NEWS | When the General Assembly’s spring legislative session ended May 31 without a vote on same-sex marriage, opponents of the bill rejoiced.
“As Christians we know that all good things are gifts from God, and the retention of sexual complementarity in the government’s definition of marriage is a very good thing,” the Illinois Family Institute posted on its website. IFI was one of several conservative and religious groups that worked together to stand against the legislation.
Supporters of same-sex marriage also were vocal over the weekend in their response to Rep. Greg Harris’ decision not to call the bill for a vote. Harris, sponsor of the “Religious Freedom and Marriage Fairness Act,” has faced harsh criticism from those who wanted to see it passed.
The Windy City Times, a Chicago newspaper which advocates for LGBT rights, said in a Saturday morning editorial, “The marriage equality non-vote in the Illinois House May 31 is a historic failure with plenty of blame to hand out.” The writer of editorial blamed a host of people and organizations, including Harris. Later, the paper and the representative issued a joint statement calling on the LGBT community to come together.
“We must unite fiercely as a community and focus our efforts on carrying the beacon of hope and equality for all families, and against those who wish to defeat the full promise of America for all her peoples.”
Echoing that theme, gay rights organization Equality Illinois posted a new banner on its Facebook page: “Fight back, Illinois!” Legalizing same-sex marriage in Illinois “isn’t a matter of if – it’s a matter of when,” read a post on the page.
According to an article in the Illinois Observer, House Speaker Mike Madigan extended the bill’s extend its deadline for approval to August 31, meaning it could be brought back for a vote if the legislature meets over the summer. During his speech in the House chamber Friday, Harris said some representatives, whom he declined to name, wanted to go back and talk with their constituents before bringing the marriage bill back to the table during the fall veto session, which begins October 22.

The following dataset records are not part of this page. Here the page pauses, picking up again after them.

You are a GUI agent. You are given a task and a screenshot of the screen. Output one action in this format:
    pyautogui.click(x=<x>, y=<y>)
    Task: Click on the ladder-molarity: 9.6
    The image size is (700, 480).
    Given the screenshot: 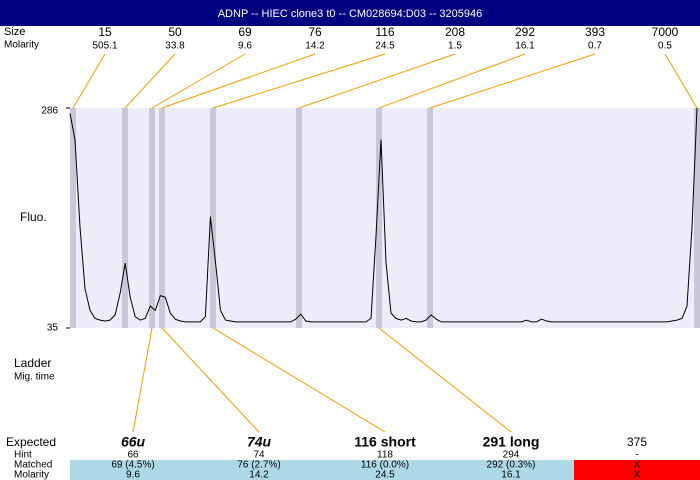 What is the action you would take?
    pyautogui.click(x=245, y=46)
    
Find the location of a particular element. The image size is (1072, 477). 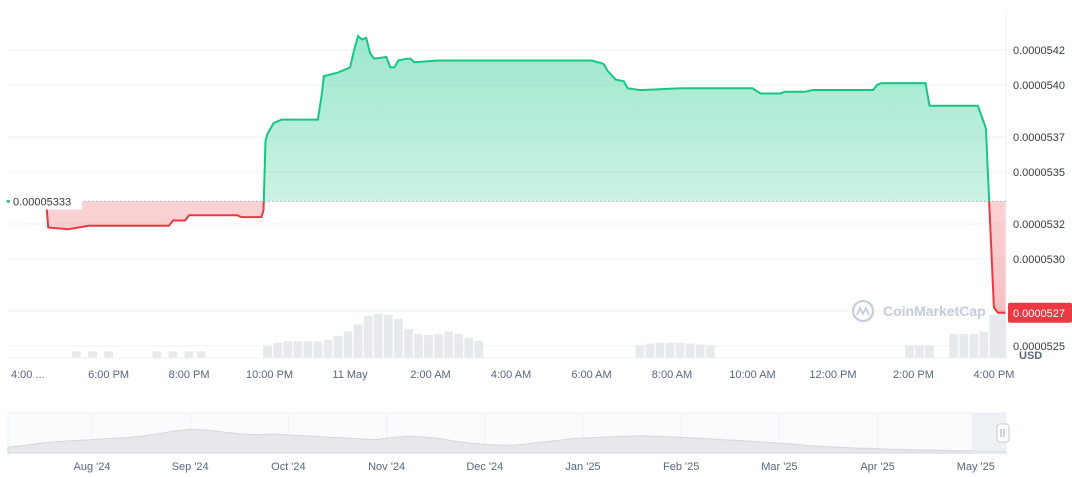

navigator-tick-label: Oct '24 is located at coordinates (288, 467).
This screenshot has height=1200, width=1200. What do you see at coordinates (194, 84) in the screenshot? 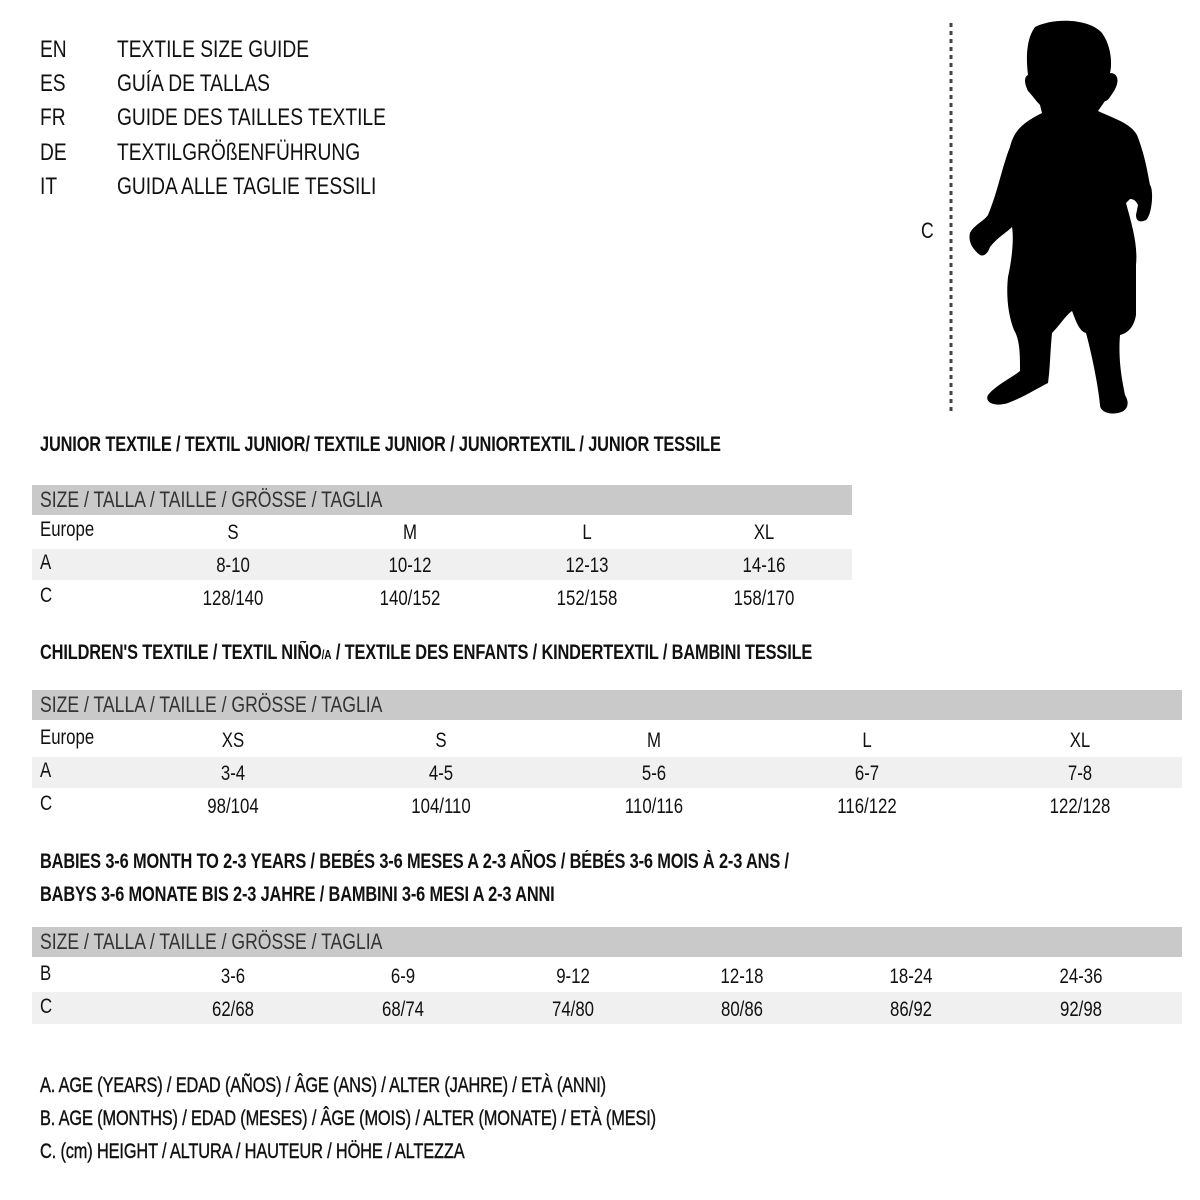
I see `title-text: GUÍA DE TALLAS` at bounding box center [194, 84].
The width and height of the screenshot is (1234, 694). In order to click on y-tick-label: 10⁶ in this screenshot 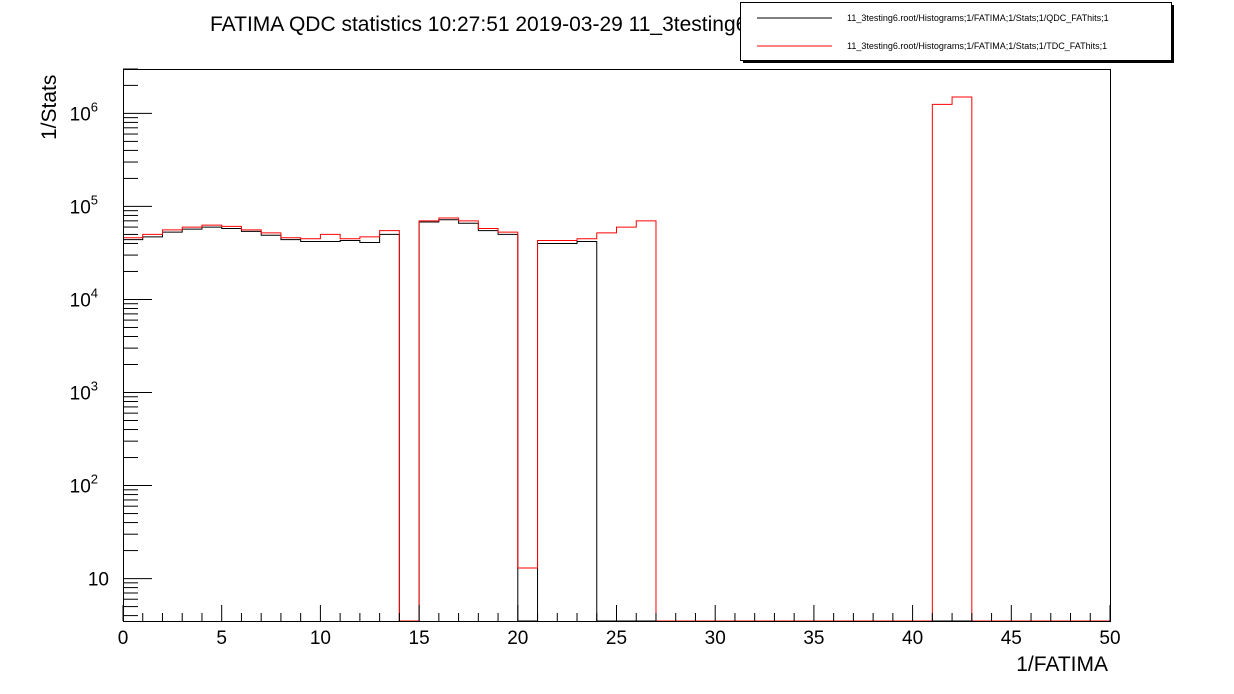, I will do `click(84, 112)`.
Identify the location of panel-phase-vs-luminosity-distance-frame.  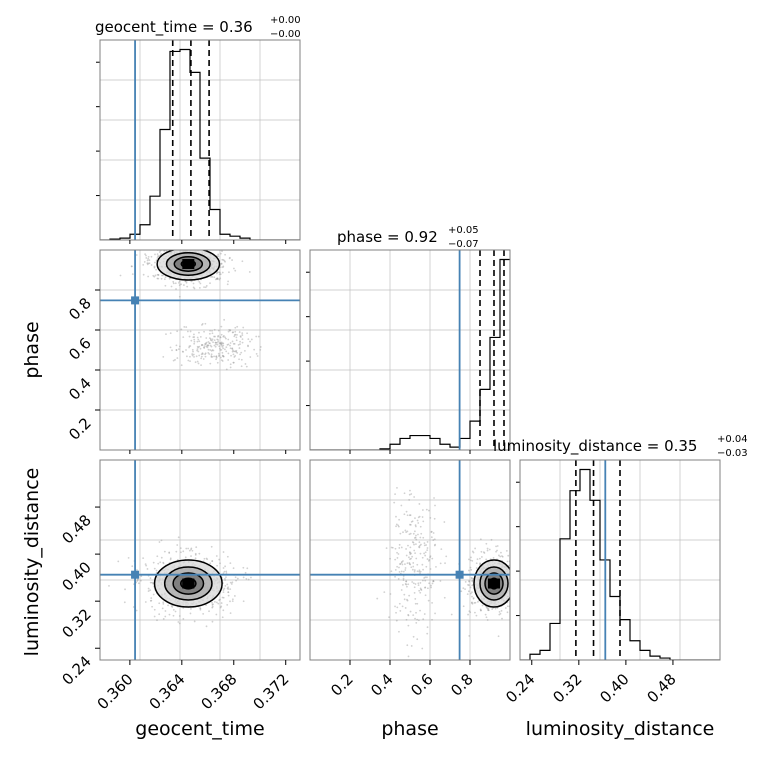
(410, 560).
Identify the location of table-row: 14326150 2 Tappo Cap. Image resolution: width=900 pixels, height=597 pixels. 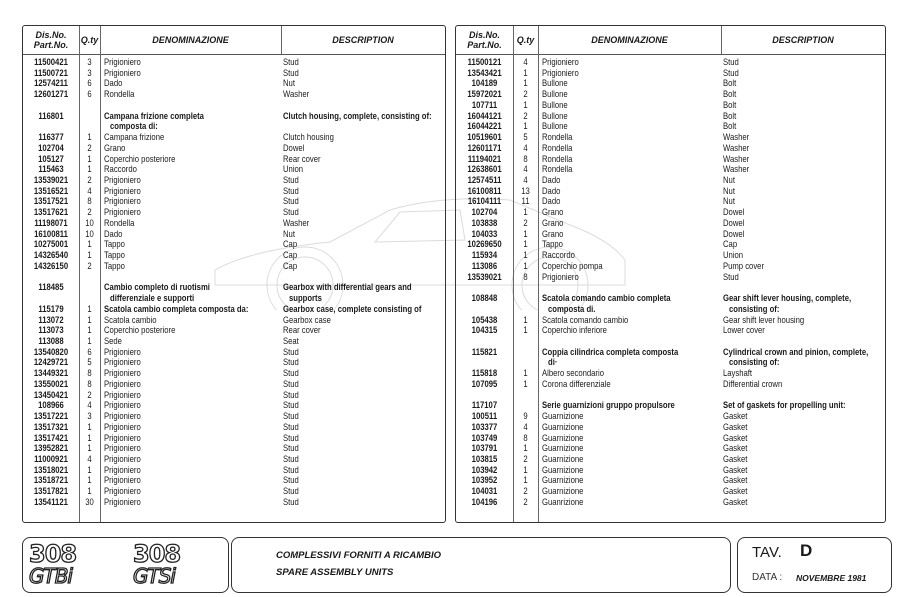
(234, 266).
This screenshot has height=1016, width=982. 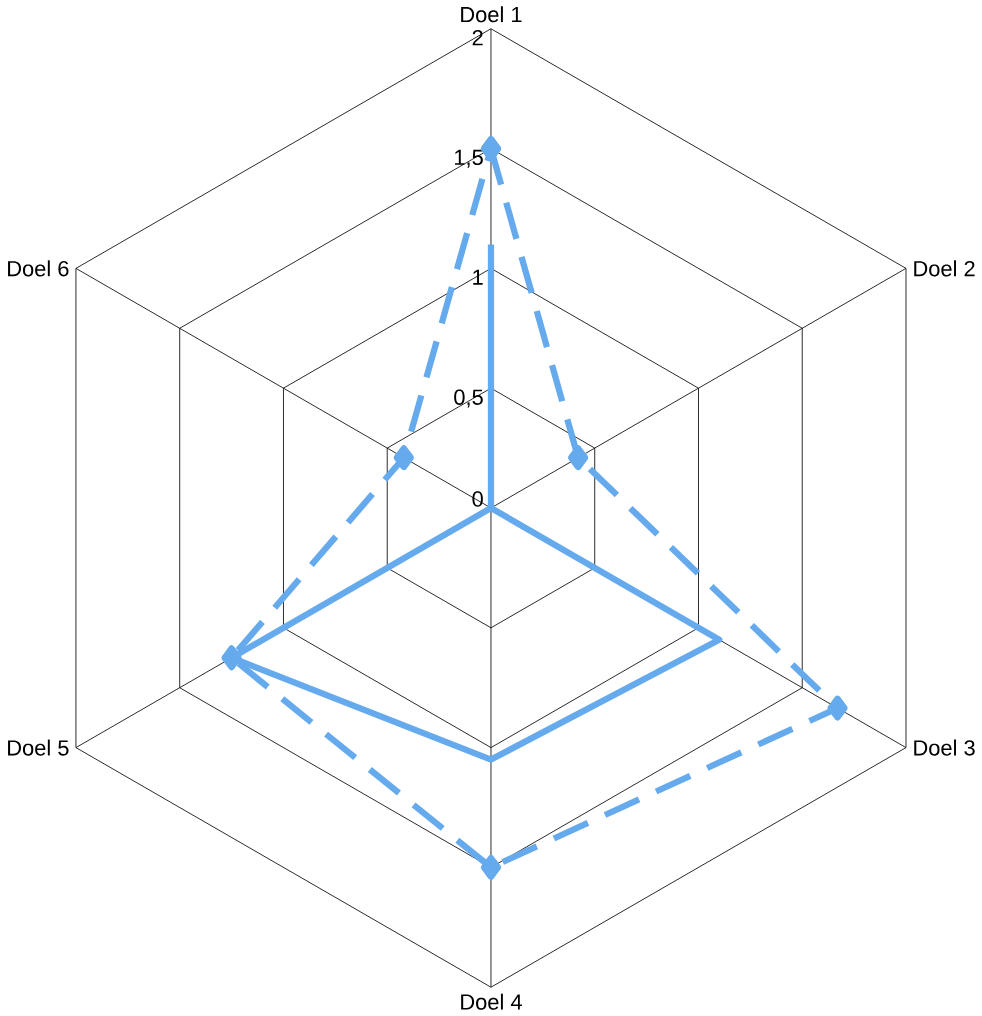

In the meantime, all eyes will be watching closely to see how members of the House Black Caucus, believed to be swing votes in the debate, will withstand the pressure. In the days leading up to the non-vote, African American pastors were considered a key part of the stand against same-sex marriage. If their alliance with downstate conservatives holds up over the summer, Harris’ bill could face another tough legislative season.